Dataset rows
★ ★ ★ ★ ★

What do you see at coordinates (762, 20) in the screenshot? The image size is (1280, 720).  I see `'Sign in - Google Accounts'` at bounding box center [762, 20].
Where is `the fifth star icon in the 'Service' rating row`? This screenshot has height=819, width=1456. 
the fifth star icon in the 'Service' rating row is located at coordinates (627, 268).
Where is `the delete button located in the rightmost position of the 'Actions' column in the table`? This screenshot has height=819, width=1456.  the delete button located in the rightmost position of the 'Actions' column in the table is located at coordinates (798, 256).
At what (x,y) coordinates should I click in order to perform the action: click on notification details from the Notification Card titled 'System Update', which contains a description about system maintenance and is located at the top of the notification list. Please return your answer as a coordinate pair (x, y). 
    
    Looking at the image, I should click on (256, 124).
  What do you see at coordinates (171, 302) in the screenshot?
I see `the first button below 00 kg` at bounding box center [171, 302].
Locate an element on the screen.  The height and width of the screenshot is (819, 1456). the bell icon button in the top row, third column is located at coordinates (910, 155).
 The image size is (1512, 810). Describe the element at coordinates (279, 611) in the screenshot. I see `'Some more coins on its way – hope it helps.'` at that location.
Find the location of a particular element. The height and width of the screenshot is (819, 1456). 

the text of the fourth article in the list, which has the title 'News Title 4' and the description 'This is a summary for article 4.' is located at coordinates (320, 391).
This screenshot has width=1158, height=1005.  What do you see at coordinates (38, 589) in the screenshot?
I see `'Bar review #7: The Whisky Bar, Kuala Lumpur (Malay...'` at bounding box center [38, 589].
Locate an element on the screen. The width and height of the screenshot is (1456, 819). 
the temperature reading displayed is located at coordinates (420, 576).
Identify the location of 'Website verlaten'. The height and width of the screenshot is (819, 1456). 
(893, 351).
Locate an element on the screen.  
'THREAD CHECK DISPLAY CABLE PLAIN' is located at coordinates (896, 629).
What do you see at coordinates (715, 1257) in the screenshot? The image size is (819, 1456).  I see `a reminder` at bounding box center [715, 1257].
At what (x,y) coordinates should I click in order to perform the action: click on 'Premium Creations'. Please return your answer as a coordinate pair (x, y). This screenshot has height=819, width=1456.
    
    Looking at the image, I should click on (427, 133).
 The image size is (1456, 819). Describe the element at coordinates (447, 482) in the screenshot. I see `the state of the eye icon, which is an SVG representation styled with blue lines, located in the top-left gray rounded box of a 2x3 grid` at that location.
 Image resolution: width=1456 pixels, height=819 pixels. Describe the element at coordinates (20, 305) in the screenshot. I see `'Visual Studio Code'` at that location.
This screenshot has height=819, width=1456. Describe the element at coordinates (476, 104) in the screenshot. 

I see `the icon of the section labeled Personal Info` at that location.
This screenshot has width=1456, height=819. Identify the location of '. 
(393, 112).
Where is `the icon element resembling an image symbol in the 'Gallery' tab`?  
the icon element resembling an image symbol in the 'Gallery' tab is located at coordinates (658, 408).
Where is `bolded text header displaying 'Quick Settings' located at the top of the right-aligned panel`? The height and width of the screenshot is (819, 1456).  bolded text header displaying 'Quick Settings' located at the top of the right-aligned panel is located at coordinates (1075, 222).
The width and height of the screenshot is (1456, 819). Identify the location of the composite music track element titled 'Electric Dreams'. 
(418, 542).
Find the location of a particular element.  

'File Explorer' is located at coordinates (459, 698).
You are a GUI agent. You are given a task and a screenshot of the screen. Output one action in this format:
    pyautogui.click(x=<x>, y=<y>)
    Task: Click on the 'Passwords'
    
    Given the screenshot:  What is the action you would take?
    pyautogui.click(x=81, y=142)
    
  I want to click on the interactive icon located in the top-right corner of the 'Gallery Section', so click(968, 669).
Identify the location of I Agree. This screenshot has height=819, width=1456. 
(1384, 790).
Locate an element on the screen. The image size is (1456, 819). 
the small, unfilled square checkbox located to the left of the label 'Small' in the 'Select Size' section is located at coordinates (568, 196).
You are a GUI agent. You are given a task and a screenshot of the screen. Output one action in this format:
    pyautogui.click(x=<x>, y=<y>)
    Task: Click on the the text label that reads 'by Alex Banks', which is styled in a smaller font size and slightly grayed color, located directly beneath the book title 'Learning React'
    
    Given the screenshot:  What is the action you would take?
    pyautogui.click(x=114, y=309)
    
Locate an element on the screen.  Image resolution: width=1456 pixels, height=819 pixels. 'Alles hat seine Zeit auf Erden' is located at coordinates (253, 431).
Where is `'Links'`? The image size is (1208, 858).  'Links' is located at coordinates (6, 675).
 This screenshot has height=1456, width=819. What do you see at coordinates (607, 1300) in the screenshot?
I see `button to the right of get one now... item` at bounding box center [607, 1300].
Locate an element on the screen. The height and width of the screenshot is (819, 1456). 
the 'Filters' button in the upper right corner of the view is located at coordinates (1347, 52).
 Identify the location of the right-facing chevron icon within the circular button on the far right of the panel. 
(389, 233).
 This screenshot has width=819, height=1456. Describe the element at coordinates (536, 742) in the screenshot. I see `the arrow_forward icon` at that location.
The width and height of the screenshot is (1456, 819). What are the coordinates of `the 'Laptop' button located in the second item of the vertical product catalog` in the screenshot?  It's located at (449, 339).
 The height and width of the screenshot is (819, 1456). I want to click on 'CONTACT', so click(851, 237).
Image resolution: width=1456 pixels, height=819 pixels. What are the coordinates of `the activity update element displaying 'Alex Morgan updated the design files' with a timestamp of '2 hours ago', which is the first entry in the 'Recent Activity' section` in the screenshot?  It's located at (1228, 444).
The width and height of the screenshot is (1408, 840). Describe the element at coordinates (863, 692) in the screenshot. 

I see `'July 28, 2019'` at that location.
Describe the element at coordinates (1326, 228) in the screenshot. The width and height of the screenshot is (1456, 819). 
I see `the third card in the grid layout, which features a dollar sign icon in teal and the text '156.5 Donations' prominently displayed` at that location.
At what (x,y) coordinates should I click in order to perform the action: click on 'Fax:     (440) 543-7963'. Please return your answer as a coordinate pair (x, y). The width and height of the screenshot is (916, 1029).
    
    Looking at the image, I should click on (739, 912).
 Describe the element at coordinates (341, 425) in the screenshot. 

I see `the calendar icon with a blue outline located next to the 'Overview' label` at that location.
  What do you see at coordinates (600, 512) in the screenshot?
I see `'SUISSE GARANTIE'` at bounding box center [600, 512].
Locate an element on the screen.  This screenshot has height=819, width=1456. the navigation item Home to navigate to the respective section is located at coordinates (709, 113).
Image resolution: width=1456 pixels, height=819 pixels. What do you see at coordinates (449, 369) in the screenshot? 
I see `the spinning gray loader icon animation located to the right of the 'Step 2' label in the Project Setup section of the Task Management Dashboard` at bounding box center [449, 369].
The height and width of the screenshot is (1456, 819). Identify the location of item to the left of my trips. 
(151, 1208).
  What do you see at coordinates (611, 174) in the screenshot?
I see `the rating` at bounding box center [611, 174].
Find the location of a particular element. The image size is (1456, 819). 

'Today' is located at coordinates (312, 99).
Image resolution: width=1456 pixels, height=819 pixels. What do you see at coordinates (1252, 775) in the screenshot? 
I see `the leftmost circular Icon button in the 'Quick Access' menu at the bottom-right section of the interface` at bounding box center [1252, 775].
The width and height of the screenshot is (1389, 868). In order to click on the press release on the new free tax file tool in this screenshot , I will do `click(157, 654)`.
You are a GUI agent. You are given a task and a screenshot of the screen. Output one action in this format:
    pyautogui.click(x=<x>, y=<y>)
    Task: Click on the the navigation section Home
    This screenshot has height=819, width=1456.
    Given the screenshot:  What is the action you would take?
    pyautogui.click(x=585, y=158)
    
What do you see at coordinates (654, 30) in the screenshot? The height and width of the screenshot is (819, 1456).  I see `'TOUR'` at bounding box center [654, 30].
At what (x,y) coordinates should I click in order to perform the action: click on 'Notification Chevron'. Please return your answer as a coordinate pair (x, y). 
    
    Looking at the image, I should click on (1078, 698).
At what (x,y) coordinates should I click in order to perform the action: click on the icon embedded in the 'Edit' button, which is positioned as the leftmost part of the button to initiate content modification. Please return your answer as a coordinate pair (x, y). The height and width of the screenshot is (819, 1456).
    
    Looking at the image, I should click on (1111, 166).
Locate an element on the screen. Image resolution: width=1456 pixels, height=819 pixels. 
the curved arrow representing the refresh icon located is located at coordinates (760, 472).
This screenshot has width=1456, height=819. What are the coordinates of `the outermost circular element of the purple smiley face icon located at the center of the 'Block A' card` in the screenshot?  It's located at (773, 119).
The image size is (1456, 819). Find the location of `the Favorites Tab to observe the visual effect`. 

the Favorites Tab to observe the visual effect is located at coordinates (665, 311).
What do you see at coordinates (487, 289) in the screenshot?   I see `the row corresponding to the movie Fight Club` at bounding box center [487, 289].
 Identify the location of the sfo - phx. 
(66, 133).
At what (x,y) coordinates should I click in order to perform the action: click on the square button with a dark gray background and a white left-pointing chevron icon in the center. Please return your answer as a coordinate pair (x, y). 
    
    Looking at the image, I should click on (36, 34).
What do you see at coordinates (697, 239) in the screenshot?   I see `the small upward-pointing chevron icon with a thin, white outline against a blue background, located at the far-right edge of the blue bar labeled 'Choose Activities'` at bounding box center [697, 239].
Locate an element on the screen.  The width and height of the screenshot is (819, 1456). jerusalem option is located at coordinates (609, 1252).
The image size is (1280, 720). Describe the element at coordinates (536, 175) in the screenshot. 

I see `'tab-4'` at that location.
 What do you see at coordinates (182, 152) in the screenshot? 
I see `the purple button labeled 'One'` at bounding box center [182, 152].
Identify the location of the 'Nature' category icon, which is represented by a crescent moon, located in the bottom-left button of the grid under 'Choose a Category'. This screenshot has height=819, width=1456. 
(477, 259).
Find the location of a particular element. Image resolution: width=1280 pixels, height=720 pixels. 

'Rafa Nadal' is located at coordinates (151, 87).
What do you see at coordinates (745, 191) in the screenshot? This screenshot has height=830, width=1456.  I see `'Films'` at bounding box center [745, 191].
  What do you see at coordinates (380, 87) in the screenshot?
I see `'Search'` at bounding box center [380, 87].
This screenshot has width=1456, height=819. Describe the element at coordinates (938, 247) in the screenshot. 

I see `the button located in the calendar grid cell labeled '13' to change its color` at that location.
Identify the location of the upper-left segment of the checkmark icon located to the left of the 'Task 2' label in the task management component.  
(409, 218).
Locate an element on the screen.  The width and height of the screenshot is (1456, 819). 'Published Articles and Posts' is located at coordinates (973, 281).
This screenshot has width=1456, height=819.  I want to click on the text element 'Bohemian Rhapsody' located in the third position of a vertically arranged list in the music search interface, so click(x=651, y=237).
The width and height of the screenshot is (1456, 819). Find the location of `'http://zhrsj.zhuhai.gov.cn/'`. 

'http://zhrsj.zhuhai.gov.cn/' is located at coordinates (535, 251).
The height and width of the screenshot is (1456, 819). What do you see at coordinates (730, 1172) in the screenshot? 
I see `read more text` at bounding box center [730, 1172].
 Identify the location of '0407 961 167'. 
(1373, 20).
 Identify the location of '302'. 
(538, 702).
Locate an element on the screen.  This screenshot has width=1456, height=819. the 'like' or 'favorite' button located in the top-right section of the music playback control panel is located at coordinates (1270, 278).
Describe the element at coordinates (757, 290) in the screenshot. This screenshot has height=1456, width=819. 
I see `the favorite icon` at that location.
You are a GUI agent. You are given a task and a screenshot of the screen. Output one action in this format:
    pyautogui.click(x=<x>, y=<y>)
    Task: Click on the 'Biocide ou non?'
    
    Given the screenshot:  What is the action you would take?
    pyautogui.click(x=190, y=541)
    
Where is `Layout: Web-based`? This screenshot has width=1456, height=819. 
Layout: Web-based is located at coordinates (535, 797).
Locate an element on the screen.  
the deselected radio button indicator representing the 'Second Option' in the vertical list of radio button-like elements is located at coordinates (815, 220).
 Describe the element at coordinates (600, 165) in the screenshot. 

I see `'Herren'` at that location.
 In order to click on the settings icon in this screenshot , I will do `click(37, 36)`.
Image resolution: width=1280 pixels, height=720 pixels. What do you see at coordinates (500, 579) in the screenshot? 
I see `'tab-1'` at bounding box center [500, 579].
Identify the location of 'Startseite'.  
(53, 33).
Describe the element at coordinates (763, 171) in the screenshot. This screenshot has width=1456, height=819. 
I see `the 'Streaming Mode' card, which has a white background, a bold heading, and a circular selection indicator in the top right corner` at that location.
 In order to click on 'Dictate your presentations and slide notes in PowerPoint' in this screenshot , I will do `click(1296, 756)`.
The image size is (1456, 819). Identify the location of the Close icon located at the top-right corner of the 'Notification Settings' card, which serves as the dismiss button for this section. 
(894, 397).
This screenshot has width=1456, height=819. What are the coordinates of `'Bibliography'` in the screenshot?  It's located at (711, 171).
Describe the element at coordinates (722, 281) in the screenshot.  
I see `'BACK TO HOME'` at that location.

★ ★ ★ ★ ★

_Task description_:
Rewrite the material from the line containing "Locate an element on the screen. The height" through the line containing "calendar icon with", switching "chevron" to "arrow" and leaving everything else unchanged.

_Output of the exercise_:
Locate an element on the screen. The height and width of the screenshot is (819, 1456). 
the 'Filters' button in the upper right corner of the view is located at coordinates (1347, 52).
 Identify the location of the right-facing arrow icon within the circular button on the far right of the panel. 
(389, 233).
 This screenshot has width=819, height=1456. Describe the element at coordinates (536, 742) in the screenshot. I see `the arrow_forward icon` at that location.
The width and height of the screenshot is (1456, 819). What are the coordinates of `the 'Laptop' button located in the second item of the vertical product catalog` in the screenshot?  It's located at (449, 339).
 The height and width of the screenshot is (819, 1456). I want to click on 'CONTACT', so click(851, 237).
Image resolution: width=1456 pixels, height=819 pixels. What are the coordinates of `the activity update element displaying 'Alex Morgan updated the design files' with a timestamp of '2 hours ago', which is the first entry in the 'Recent Activity' section` in the screenshot?  It's located at (1228, 444).
The width and height of the screenshot is (1408, 840). Describe the element at coordinates (863, 692) in the screenshot. 

I see `'July 28, 2019'` at that location.
Describe the element at coordinates (1326, 228) in the screenshot. The width and height of the screenshot is (1456, 819). 
I see `the third card in the grid layout, which features a dollar sign icon in teal and the text '156.5 Donations' prominently displayed` at that location.
At what (x,y) coordinates should I click in order to perform the action: click on 'Fax:     (440) 543-7963'. Please return your answer as a coordinate pair (x, y). The width and height of the screenshot is (916, 1029).
    
    Looking at the image, I should click on (739, 912).
 Describe the element at coordinates (341, 425) in the screenshot. 

I see `the calendar icon with a blue outline located next to the 'Overview' label` at that location.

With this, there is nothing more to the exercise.